Single by Hank Williams With His Drifting Cowboys
- A-side: "Baby, We're Really in Love"
- Published: December 5, 1951 Acuff-Rose Publications
- Released: November 1951
- Recorded: July 25, 1951
- Studio: Castle Studio, Nashville
- Genre: Country, honky-tonk, blues
- Length: 2:32
- Label: MGM
- Songwriter: Hank Williams
- Producer: Fred Rose

Hank Williams With His Drifting Cowboys singles chronology
| "(I Heard That) Lonesome Whistle'" (1951) | "I'd Still Want You" (1951) | "Honky Tonk Blues" (1952) |

= I'd Still Want You =

"I'd Still Want You" is a song written and recorded by Hank Williams and released on MGM Records.
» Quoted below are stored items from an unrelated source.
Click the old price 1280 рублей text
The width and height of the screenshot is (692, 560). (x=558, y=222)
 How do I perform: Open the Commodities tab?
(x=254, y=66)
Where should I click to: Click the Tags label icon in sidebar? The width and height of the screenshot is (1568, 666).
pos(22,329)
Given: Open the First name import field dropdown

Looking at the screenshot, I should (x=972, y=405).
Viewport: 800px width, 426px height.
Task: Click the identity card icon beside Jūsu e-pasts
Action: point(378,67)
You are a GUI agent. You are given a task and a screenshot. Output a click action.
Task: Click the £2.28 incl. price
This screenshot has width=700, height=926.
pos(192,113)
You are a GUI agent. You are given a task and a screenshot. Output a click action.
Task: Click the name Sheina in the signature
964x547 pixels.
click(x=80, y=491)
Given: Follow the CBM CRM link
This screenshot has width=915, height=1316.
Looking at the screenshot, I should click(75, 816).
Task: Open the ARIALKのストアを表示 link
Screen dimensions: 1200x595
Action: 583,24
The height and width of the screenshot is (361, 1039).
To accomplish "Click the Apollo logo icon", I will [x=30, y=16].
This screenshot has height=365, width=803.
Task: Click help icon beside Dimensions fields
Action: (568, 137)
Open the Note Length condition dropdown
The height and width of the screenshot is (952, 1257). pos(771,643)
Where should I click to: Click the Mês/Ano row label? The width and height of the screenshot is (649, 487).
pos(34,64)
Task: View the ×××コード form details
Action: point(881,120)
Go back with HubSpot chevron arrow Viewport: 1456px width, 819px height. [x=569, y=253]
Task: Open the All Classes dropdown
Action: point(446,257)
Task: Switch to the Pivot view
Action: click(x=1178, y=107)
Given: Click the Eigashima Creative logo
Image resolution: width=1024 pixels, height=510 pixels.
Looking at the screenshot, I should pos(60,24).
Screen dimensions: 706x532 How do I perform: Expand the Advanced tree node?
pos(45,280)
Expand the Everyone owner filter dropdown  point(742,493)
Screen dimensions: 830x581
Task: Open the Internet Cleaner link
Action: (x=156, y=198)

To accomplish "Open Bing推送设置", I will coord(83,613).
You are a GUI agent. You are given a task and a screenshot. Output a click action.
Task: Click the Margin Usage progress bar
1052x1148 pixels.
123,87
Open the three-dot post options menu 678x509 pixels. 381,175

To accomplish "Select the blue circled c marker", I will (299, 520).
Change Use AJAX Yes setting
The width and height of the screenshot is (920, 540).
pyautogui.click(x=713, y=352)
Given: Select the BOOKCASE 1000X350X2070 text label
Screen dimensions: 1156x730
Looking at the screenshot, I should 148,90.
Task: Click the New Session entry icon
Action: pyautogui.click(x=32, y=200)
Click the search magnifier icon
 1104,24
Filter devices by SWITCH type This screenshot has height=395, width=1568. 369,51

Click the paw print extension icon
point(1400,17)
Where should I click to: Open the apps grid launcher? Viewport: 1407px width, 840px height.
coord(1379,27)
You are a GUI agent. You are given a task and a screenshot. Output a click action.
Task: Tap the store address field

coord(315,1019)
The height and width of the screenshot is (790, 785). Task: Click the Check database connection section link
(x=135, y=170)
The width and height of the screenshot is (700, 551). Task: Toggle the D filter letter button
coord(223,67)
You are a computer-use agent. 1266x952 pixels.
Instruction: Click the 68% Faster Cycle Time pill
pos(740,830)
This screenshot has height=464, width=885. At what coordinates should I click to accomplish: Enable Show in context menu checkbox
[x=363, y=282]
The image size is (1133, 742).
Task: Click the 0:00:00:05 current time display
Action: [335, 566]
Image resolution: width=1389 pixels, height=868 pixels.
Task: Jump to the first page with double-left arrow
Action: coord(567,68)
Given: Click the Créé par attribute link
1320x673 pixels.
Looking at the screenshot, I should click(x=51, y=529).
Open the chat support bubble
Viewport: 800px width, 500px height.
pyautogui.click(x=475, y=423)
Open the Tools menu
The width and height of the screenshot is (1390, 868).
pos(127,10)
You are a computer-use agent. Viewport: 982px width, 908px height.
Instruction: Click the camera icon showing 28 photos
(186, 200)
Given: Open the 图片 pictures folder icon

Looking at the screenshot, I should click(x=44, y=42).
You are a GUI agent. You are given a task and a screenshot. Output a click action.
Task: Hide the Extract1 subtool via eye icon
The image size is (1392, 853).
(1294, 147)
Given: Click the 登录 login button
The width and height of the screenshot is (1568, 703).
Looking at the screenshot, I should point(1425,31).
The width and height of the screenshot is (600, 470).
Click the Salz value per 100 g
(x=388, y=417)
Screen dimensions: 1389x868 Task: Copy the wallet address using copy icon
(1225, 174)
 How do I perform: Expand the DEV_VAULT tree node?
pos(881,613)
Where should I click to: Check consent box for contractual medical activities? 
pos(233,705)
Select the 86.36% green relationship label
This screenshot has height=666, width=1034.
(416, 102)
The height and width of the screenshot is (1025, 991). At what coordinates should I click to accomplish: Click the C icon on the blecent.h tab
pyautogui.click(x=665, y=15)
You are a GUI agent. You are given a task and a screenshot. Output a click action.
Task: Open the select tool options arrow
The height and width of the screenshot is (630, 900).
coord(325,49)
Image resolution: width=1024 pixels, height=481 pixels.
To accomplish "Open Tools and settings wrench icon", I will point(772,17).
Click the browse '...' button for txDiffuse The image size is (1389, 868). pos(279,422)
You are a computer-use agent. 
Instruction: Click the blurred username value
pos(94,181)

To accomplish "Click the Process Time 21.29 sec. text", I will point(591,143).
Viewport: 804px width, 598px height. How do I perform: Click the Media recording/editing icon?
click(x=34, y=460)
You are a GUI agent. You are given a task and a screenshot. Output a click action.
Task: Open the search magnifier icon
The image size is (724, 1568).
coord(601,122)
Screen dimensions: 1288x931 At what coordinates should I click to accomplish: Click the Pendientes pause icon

It was selected to be the B-side to the up-tempo "Baby, We're Really in Love." Williams biographer Colin Escott calls it "another bleak commentary on Hank's continuing need for Audrey [Williams, his wife] as she closed off her heart to him." It was recorded at Castle Studio in Nashville on July 25, 1951 with Fred Rose producing and backing from Don Helms (steel guitar), Jerry Rivers (fiddle), Sammy Pruett (lead guitar), Howard Watts (bass) and probably Jack Shook (rhythm guitar).